Instructions to follow
From the listing that follows, report the number of lines with the word "agent" in them, and no other output.
──────── Supplied material
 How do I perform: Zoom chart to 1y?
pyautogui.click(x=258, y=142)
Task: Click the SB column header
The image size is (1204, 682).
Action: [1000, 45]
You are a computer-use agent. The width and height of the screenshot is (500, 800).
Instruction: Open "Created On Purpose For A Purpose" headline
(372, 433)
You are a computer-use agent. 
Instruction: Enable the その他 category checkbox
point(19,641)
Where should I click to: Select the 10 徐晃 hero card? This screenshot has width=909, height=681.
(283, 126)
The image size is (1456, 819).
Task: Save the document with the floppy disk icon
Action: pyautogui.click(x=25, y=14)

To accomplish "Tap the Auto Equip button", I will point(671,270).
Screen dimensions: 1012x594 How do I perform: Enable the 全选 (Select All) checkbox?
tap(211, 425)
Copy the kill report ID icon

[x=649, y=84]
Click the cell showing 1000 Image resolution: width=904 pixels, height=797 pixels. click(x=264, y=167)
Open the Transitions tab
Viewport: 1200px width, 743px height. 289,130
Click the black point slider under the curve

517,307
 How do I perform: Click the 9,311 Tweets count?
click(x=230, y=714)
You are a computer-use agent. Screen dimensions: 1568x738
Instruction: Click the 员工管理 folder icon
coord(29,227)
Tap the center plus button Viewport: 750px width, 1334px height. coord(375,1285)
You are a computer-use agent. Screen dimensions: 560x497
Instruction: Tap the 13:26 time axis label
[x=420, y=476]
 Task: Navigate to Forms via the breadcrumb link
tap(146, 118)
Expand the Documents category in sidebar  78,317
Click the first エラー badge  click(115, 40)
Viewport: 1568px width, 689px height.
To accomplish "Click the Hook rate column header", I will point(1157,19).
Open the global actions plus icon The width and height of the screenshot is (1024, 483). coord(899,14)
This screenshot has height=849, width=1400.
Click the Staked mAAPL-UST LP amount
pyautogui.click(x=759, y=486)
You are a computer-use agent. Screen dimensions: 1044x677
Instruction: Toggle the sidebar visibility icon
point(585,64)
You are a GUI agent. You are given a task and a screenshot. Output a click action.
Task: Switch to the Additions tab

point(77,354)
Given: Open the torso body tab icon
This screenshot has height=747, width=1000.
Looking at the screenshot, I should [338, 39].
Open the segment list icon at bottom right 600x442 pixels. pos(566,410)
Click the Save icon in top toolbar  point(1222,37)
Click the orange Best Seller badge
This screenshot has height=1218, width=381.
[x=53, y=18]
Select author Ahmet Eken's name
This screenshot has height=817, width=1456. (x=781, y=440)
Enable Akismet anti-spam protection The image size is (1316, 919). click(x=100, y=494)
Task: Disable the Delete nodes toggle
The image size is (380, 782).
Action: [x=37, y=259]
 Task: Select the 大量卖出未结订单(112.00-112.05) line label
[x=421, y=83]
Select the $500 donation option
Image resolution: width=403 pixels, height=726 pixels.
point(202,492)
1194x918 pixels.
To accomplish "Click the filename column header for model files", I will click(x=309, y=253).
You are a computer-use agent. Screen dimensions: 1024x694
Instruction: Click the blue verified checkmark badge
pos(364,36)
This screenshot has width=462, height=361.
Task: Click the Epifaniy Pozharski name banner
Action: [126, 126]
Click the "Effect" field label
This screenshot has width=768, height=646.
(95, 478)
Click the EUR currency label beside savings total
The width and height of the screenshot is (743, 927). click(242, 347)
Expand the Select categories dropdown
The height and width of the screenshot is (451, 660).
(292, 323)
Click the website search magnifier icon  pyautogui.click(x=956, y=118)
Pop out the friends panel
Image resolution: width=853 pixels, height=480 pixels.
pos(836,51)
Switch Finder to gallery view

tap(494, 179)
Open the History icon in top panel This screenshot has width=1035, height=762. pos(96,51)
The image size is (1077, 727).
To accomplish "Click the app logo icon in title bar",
────────────────
Reply
7